## WORK ORDER
Report each line of the records below that holds the word "target".

## DATA FOR PROCESSING
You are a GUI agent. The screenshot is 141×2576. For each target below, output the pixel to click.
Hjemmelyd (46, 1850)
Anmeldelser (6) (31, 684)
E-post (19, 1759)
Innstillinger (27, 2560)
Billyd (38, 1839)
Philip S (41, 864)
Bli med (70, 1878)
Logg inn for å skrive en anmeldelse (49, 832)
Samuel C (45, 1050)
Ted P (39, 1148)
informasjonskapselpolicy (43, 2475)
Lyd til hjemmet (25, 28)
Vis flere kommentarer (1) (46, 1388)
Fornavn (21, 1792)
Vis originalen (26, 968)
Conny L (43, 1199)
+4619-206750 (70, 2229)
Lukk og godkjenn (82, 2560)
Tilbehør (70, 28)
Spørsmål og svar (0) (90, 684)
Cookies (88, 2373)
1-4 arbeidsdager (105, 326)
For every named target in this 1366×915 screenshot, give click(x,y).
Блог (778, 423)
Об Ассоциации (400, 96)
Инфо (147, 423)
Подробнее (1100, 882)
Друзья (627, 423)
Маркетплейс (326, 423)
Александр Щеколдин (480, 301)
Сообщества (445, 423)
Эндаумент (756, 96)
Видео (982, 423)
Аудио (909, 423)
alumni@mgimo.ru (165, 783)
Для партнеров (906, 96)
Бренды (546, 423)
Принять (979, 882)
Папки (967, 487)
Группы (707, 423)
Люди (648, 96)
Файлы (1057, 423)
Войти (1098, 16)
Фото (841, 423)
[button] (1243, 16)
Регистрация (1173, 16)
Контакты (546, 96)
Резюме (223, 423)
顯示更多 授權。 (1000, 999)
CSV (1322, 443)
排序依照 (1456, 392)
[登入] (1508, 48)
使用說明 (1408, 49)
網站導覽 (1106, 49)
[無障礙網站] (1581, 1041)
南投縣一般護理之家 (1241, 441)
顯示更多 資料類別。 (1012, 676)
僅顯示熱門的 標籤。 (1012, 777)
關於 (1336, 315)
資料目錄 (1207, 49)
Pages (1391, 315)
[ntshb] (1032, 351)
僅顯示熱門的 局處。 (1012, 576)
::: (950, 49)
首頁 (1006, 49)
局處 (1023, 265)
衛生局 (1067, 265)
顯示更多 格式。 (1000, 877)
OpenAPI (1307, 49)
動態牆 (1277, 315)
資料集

## OUTPUT OF THE EXERCISE
You are a GUI agent. The screenshot is 141×2576. For each target below, output the pixel to click.
For every named target in this 1366×915 screenshot, give click(x,y).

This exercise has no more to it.